County leaders for years have discussed the need to develop an affordable broadband plan and have it implemented.
Gila County hired a consultant in the summer of 2019, EntryPoint Networks, to work on the project. EntryPoint is looking at everything from the conceptual network designs to developing a financial pro-forma based on that design and assisting with community and partner engagement. The contract for this work totaled $12,000, paid out at $1,000 per month.
That work identified the need for more extensive details. So the county needs to hire a consultant who will develop detailed designs and plans for a countywide broadband plan, Homero Vela, assistant county manager, told the Gila County Board of Supervisors Aug. 4.
Vela has been overseeing the county’s broadband study efforts. The plans will help in determining the best way to proceed with future implementation of broadband infrastructure and offer the flexibility of regional or countywide deployment.
Vela asked the BOS to allow advertising a request for proposals from consultants to complete Phase 2 of the Master Broadband Plan. Phase 2 includes network design, cost, and operational structure.
Earlier this year the Arizona Commerce Authority awarded Gila County a $50,000 grant for the second level of detail in the broadband planning process.
“It has long been evident that rural communities lag behind urban communities in broadband infrastructure. The COVID-19 pandemic shines a light on this disparity and brings a focus to the idea that our quality of life is dependent, in many aspects, to the quality of our internet connectivity. A strategic and detailed plan will allow Gila County to submit for broadband grants and pursue an implementation plan. The county does not have the expertise to accomplish this project and is seeking a consultant who has a proven track record in broadband infrastructure development,” Vela said in his documentation to the BOS.
The proposal due date is Sept. 3, and the target date for completion of Phase 2 is December, he said.

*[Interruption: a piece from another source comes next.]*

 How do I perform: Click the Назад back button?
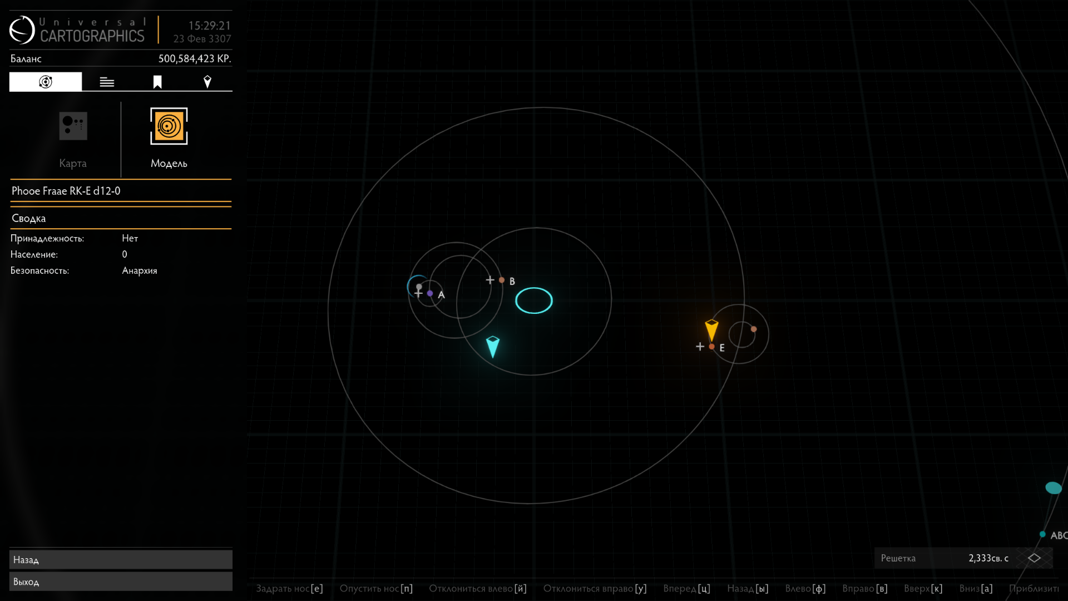pos(121,560)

Vela said he and the Broadband Strategic Planning Committee are still talking with APS, SRP and Sparklight about the plans each entity has regarding making broadband improvements in the area. He said they estimate they will spend $27 million in Gila County over the next 20 years on broadband.

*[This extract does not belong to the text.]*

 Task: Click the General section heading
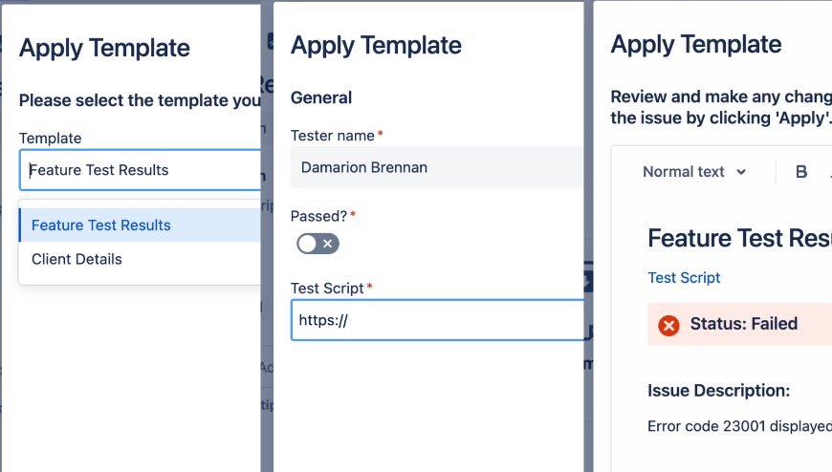pyautogui.click(x=321, y=97)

The committee is also in contact with the state’s Industrial Development Authority about funding and it has visited with an attorney specializing in financing options: creating a broadband improvement district, a cooperative or private-public partnership.

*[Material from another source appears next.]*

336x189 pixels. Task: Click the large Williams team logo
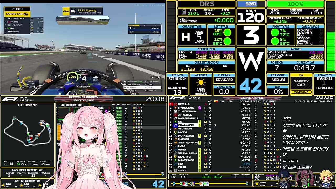pos(251,62)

“It’s a complicated issue. We need to see if we can get grants for the first and second miles (the connection from an internet exchange point and then to community hubs) and then find out if ‘subscribers’ (households and businesses) would be willing to pay for the last mile (the connection to homes and businesses),” Vela said.
Tommie Martin, District 1 Gila County supervisor, repeated Vela’s observation about COVID-19 when she said, “COVID-19 really highlights how far behind the eight ball we are.”
“It’s important to get broadband to all of Gila County. We’re spending $200 a month for internet and cell service. We’re being robbed over getting connected. This can get us a lot better service at a lot better cost,” said Tim Humphrey, District 2 Gila County supervisor.
Woody Cline, chair of the BOS and District 3 supervisor, said he wanted to make sure all the information was available to make the best decision for residents, and then he added, “I think we can do this.”
The advertising for the request for proposals is scheduled to run in the Payson Roundup Tuesday.